Within these records, how many lines hold "will"? Give the number alone.

### Data for this task
"""

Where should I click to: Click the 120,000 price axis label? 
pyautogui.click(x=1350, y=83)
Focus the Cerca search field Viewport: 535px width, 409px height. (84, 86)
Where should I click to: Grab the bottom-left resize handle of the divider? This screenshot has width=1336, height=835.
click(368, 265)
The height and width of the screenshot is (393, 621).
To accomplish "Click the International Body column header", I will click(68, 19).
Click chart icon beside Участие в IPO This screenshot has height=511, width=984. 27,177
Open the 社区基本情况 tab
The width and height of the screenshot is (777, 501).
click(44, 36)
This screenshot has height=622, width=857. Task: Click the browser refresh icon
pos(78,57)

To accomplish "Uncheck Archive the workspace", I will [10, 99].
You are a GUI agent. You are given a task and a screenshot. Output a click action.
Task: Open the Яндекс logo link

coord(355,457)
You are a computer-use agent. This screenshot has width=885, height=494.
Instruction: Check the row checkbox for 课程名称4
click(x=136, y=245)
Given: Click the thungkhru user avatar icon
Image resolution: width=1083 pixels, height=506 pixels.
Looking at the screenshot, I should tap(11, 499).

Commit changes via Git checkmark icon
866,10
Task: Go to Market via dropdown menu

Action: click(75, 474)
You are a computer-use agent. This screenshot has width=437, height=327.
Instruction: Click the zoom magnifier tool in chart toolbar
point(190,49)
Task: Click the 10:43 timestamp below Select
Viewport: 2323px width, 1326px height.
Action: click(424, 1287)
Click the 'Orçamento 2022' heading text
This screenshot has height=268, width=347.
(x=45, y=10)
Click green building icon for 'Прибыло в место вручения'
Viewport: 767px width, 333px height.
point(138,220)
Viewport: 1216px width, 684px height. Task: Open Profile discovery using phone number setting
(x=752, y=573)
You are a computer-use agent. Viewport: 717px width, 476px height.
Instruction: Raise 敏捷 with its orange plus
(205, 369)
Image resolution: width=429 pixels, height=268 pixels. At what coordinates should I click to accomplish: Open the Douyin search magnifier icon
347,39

"""

### Written reply
2